Investors Intelligence bulls fell further this week, with bears jumping to an eight-plus-year high. The options market, too, shows fear has set in. Odds of a bear market rally have grown.
Investors Intelligence bulls further fell this week, down 4.5 percentage points week-over-week to 30.1 percent. This is the lowest since printing 29.9 percent early January last year. Back then, major U.S. equity indices formed a major bottom around Christmas 2018. Bears peaked at 34.6 percent back then. This week, they jumped to 41.7 percent – the highest since October 2011.
As a result, the bull-bear spread fell to minus 11.6 percentage points this week, which was the highest since February 2016 (Chart 1). That marked an important low in stocks as well.
These are readings indicative of massive pessimism. This is also portrayed in the options market.

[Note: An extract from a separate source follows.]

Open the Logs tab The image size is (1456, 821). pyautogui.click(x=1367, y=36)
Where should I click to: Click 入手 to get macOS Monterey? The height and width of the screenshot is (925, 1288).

The 21-day average of the CBOE equity-only put-to-call ratio surged to 0.867 last Friday, before coming under pressure a tad, with Wednesday at 0.852. Last Friday’s reading was the highest since April 2008. Back then, the ratio peaked at 0.890 in March, with persistent readings of 0.70s and 0.80s throughout that year (Chart 2). Obviously, the current panic is nowhere near what was observed back then. This also applies to investor sentiment (Chart 1).
That said, fear has quickly replaced greed. In a month, sentiment has done a quick U-turn. The current readings are elevated enough unwinding can continue, raising odds of a bear market rally in stocks.